Однажды Потемкин объезжал лагерь. Солдаты его окружили: «Ваше сиятельство, отец-родной! Позволь согреться, кровь совсем застыла!». Главнокомандующий хотя и видел бедствие армии, но все еще надеялся сломить упорство турок пушечным огнем. Почти все их орудия в передовых укреплениях были сбиты, бастионы большею частью разрушены, так что турки не успевали даже исправлять, но на предложение сдачи Гуссейн-паша отвечал надменным отказом.

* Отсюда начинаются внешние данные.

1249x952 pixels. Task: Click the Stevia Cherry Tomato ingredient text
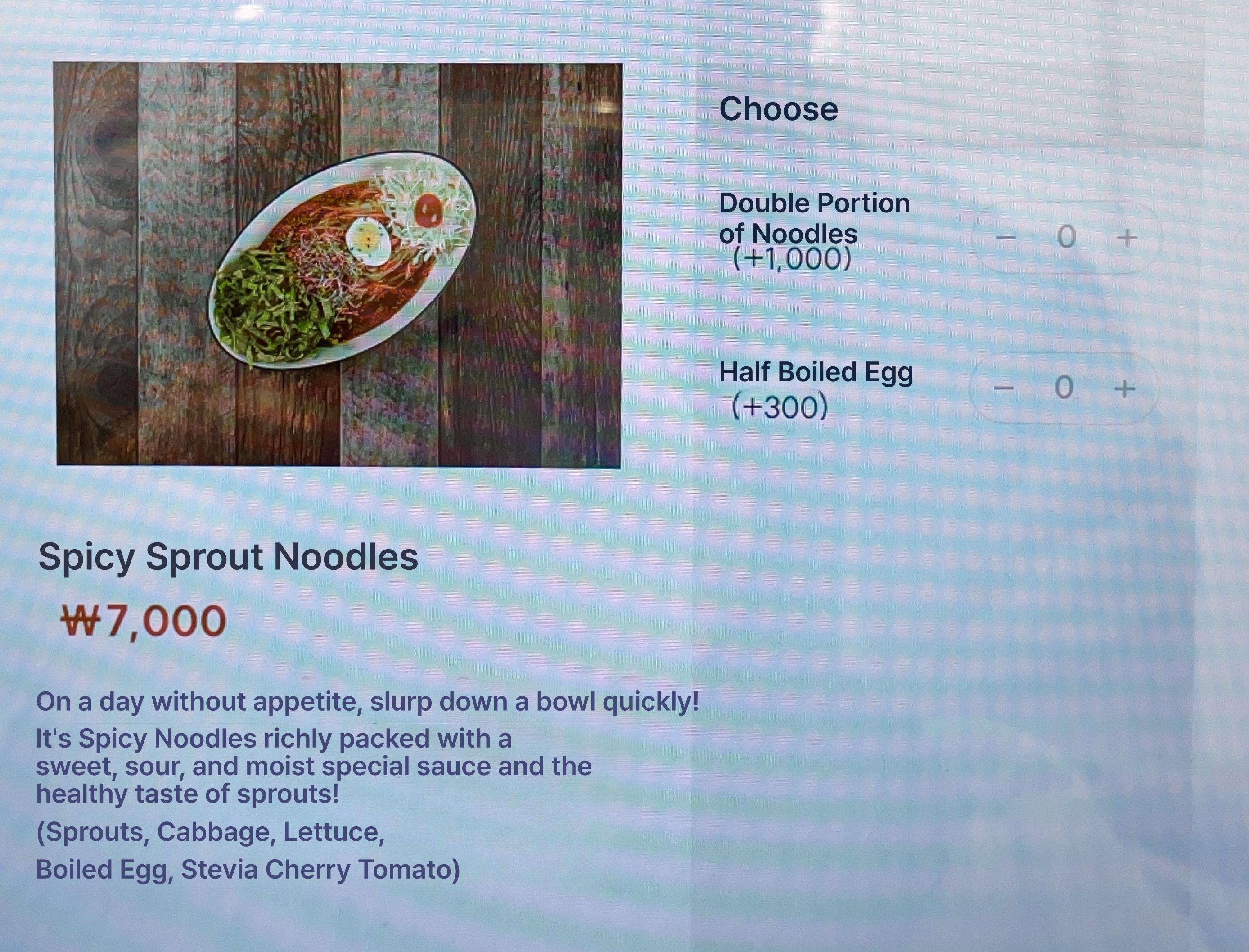click(321, 870)
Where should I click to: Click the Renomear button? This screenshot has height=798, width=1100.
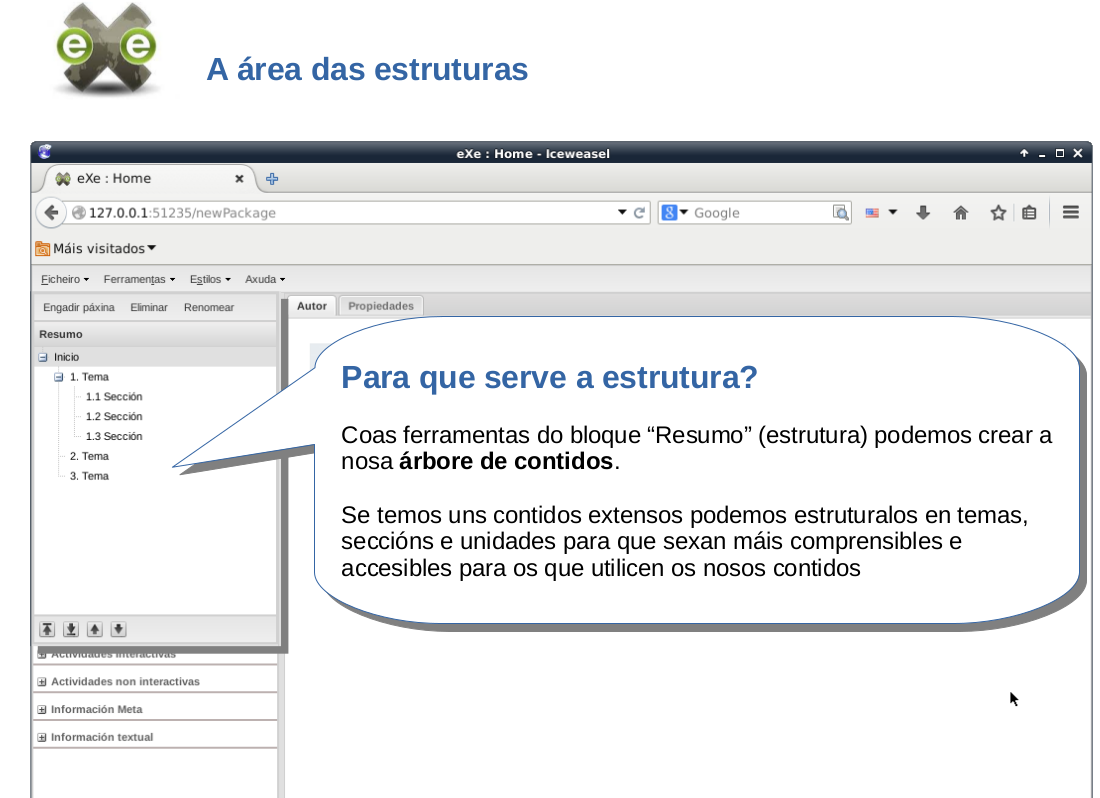[209, 308]
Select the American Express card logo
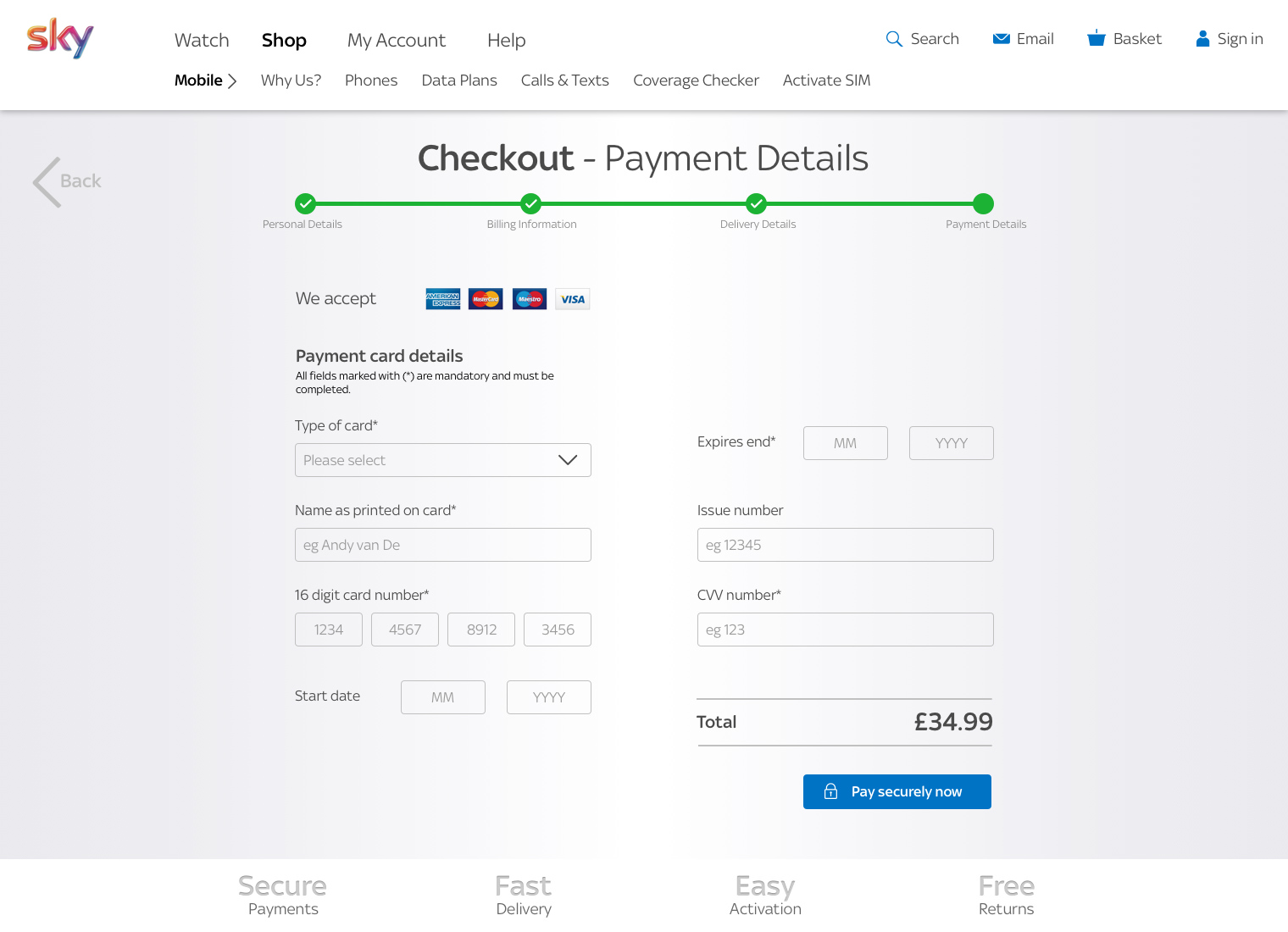The image size is (1288, 932). coord(443,299)
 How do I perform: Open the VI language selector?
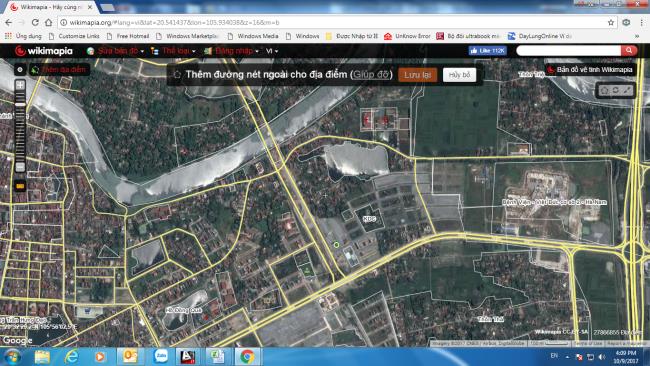pos(272,51)
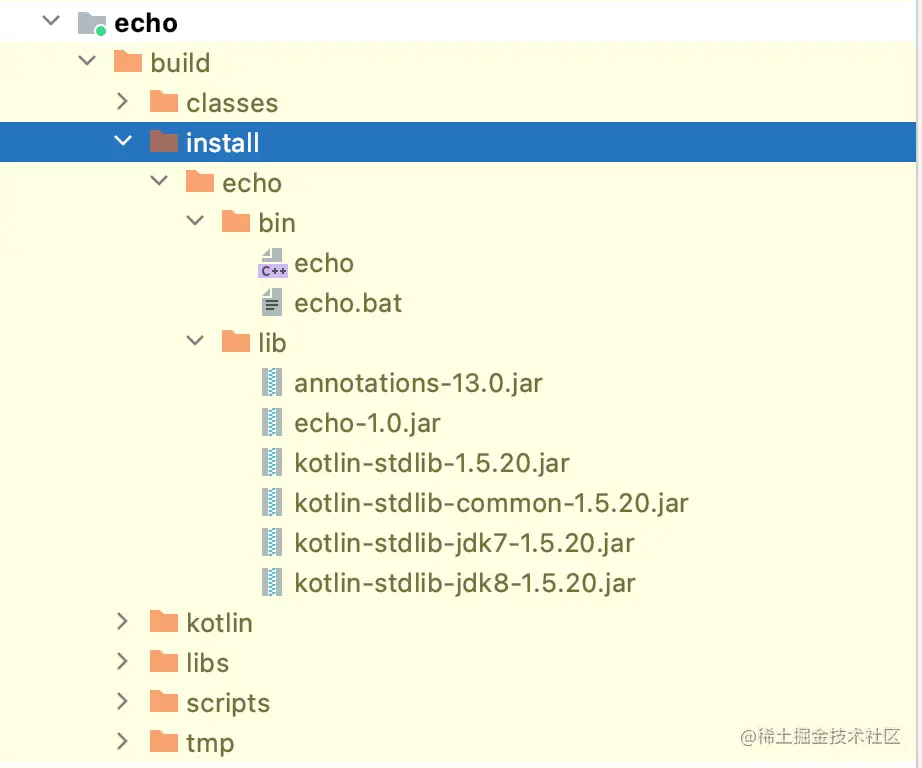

Накануне Николина дня Потемкину доложили, что хлеб весь вышел, дров нет ни полена, и что выдана последняя чарка вина. Тогда только Потемкин решился на штурм. С радостью и восторгом приняли это известие русские войска, от генерала до фурштата. Охотников вызвалось гораздо больше, чем требовалось. Вся добыча была обещана солдатам.

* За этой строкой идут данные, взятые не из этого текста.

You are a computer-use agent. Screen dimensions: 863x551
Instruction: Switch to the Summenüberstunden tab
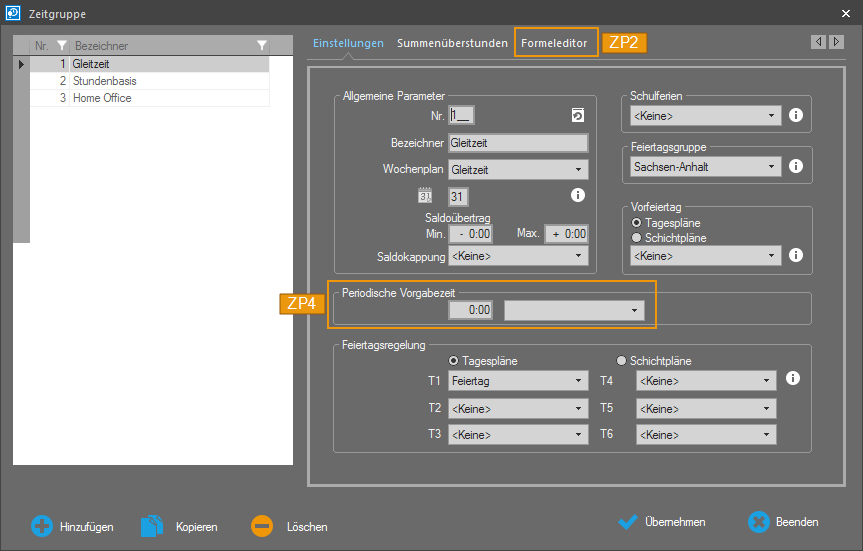point(452,44)
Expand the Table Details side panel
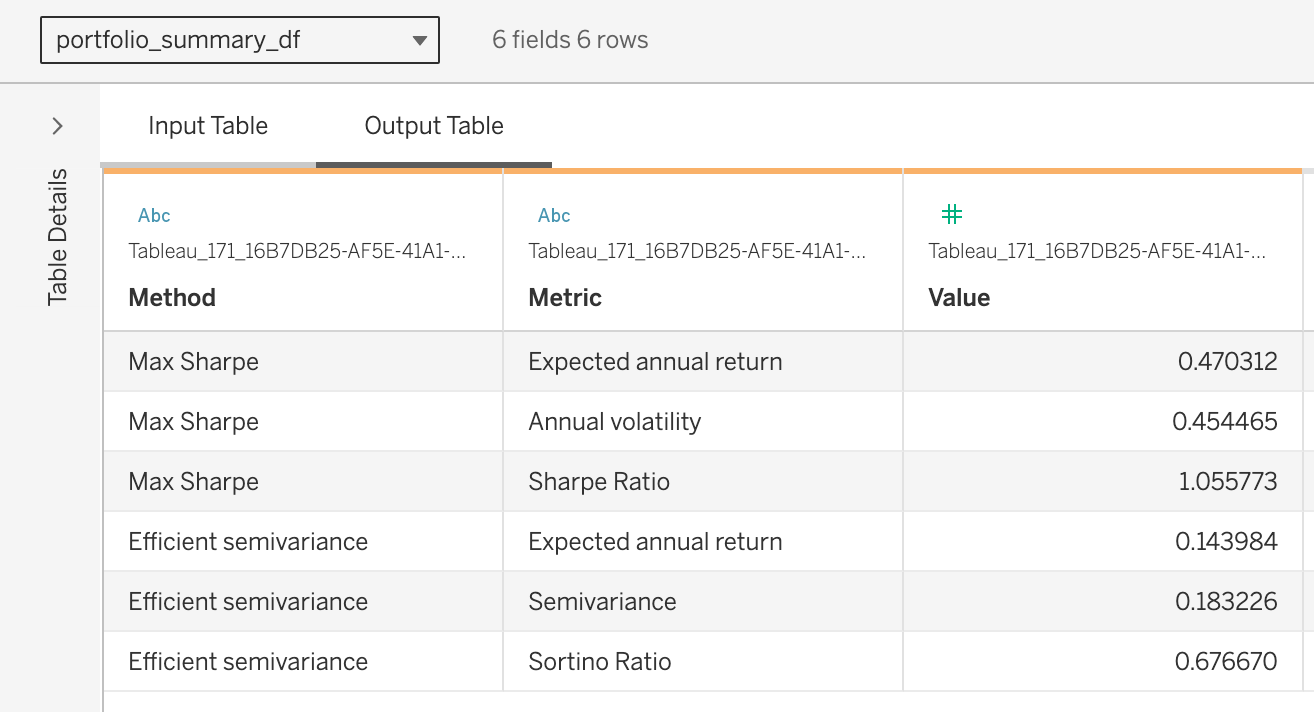The width and height of the screenshot is (1314, 712). tap(58, 126)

Укрепления Очакова состояли из четырехугольной крепости, одной стороной примыкавшей к лиману, прочие три стороны, обращенные в поле, были прикрыты, так называемым, нагорным ретраншементом, т. е. рядом укреплений, соединенных общим валом; кроме того, на оконечности косы, против Кинбурна, стоял сильно укрепленный замок Гассан-паша.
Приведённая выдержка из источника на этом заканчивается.